Puerto Rico (English /ˌpɔːrtəˈriːkoʊ/ or /ˌpwɛərtəˈriːkoʊ/; Spanish: [ˈpweɾto ˈriko], locally also [ˈpwelto ˈχiko; ˈʀ̥iko]), officially the Commonwealth of Puerto Rico (Spanish: Estado Libre Asociado de Puerto Rico, lit. "Associated Free State of Puerto Rico"), is a 9,100-square-kilometer (3,500-square-mile) United States territory located in the northeastern Caribbean. It is an archipelago that includes the main island of Puerto Rico and a number of smaller islands as Mona, Culebra and Vieques. The capital and most populous municipality is San Juan. The territory does not observe daylight saving time, and its official languages are Spanish, which is predominant, and English. The island's population is approximately 3.5 million. Puerto Rico's rich history, tropical climate, diverse natural scenery, renowned traditional cuisine and attractive tax incentives make it a popular destination for visitors from around the world.
Originally populated by the aboriginal Taíno people, the island was claimed in 1493 by Christopher Columbus for the Kingdom of Spain, enduring several invasion attempts by the French, Dutch, and British. During the four centuries of Spanish rule, the island's cultural and physical landscapes were transformed, with European knowledge, customs, and traditions being introduced, especially Roman Catholicism and the Spanish language. In 1898, following the Spanish–American War, Spain ceded the island to the United States under the terms of the Treaty of Paris.

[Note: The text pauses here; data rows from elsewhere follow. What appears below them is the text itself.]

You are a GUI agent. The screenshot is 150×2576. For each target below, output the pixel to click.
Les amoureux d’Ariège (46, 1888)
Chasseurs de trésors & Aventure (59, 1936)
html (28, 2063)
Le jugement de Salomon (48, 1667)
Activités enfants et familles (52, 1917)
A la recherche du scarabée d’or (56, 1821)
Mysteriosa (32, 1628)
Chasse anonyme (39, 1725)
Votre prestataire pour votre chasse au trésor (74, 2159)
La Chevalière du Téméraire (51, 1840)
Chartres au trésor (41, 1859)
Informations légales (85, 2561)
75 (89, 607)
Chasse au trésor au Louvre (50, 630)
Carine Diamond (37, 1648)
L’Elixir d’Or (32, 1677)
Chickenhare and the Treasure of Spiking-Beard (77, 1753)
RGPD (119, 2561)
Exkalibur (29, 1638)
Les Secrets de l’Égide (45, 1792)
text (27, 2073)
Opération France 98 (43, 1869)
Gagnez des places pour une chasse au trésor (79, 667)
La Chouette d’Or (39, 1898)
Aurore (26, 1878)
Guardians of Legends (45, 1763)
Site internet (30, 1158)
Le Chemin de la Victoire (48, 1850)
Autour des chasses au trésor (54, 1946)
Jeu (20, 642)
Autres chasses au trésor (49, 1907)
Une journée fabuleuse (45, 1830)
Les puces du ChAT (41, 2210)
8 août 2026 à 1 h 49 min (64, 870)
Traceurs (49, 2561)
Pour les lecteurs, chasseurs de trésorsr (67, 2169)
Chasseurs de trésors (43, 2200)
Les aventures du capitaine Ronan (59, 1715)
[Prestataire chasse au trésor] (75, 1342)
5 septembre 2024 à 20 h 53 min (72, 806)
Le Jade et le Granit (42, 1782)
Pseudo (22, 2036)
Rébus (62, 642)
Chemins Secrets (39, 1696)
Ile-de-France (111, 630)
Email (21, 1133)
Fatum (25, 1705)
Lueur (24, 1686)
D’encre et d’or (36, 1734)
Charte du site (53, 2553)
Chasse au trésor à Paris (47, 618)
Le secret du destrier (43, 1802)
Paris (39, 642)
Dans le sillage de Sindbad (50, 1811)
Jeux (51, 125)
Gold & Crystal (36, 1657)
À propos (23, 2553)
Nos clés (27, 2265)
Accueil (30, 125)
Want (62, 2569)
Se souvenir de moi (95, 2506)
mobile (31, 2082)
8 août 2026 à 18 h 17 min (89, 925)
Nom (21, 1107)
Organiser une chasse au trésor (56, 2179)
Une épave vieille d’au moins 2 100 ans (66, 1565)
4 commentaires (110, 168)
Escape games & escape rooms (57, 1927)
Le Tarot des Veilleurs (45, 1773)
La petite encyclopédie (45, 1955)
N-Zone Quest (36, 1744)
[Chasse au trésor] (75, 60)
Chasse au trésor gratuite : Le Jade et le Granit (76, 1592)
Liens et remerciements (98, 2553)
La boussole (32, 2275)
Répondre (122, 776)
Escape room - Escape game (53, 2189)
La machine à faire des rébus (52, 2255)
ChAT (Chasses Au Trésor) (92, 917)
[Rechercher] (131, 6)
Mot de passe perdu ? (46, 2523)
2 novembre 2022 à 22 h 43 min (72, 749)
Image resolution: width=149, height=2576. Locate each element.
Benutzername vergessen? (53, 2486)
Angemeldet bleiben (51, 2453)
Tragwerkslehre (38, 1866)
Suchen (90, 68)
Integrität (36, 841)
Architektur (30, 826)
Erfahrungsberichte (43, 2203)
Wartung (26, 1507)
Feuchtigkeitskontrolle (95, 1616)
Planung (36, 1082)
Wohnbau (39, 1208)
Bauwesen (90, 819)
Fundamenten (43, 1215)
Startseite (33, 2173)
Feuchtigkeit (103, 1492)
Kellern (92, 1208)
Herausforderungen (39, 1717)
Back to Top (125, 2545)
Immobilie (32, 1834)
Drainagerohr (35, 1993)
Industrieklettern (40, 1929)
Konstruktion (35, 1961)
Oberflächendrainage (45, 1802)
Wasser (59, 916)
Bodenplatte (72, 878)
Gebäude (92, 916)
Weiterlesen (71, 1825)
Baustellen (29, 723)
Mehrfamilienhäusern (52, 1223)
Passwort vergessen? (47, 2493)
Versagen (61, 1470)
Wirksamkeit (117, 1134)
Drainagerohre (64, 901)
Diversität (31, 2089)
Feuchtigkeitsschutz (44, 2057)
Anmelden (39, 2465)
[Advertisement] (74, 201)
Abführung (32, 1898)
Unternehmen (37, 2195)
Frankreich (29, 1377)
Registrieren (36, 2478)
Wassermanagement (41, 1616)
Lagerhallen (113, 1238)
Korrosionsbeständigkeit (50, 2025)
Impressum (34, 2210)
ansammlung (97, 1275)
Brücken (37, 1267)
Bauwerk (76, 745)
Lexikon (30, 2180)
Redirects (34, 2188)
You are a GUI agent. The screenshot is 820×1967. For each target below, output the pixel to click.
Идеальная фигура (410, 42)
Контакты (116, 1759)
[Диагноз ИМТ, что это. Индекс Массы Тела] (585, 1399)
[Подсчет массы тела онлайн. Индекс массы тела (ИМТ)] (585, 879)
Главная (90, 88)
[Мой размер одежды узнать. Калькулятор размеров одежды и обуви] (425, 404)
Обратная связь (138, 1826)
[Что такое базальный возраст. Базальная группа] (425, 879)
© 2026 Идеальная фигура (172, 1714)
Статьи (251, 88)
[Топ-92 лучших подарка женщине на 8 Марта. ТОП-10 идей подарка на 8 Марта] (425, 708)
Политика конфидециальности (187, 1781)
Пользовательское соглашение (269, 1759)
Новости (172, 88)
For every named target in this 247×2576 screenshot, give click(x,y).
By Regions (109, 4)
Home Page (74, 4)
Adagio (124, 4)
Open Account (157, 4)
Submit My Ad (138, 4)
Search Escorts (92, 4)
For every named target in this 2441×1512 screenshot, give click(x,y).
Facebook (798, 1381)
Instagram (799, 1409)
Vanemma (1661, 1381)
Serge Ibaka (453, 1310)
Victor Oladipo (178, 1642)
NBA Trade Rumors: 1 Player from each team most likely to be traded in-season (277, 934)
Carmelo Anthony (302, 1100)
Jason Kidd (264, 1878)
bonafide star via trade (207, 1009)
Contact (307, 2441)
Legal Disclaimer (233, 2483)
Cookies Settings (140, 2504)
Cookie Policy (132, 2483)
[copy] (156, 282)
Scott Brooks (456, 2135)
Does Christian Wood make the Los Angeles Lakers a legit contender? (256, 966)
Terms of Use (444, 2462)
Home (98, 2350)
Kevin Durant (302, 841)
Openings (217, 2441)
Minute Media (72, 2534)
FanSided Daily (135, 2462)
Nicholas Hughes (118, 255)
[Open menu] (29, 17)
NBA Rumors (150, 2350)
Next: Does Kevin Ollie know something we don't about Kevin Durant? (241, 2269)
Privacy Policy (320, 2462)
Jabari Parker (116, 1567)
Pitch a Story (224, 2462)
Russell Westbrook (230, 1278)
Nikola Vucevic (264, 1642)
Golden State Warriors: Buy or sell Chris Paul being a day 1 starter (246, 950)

Puerto Ricans are natural-born citizens of the United States. Puerto Rico does not have a vote in the U.S. Congress, which governs the territory with full jurisdiction under the Puerto Rico Federal Relations Act of 1950. As a U.S. territory, American citizens residing on the island are "disenfranchised at the national level" and may not vote for the President and Vice President of the United States. However, Congress approved a local constitution, allowing US citizens on the territory to elect a governor.
A 2012 referendum showed a majority (54% of the electorate) disagreed with "the present form of territorial status," with full statehood as the preferred option among those who voted for a change of status. Following this vote, the Legislative Assembly of Puerto Rico enacted a concurrent resolution to request the President and the Congress of the United States to end its current status as an unincorporated U.S. territory, and to begin the process to admit Puerto Rico to the Union as a State.
However the 2012 referendum revealed that results for statehood (are) " a misleading impression. The referendum consisted of two questions. First, it asked voters if they wanted to keep their current U.S. commonwealth status (...) 52 percent (voted No). The referendum then asked if voters wanted to become a U.S. state, an independent country, or a freely associated state. (...) 61 percent chose statehood (but) (...) Over 470,000 voters intentionally left the second question blank, (so it seems) only 45 percent (...) supported statehood".
Despite the Puerto Rican government juridical status with the United States as an unincorporated territory, at the United Nations the General Assembly had been adopting resolutions and decisions "reaffirming (...) that (...) [b]ecause of its culture, history, traditions and especially its people’s unswerving will, Puerto Rico would continue to be a Latin American and Caribbean nation, with its own national identity."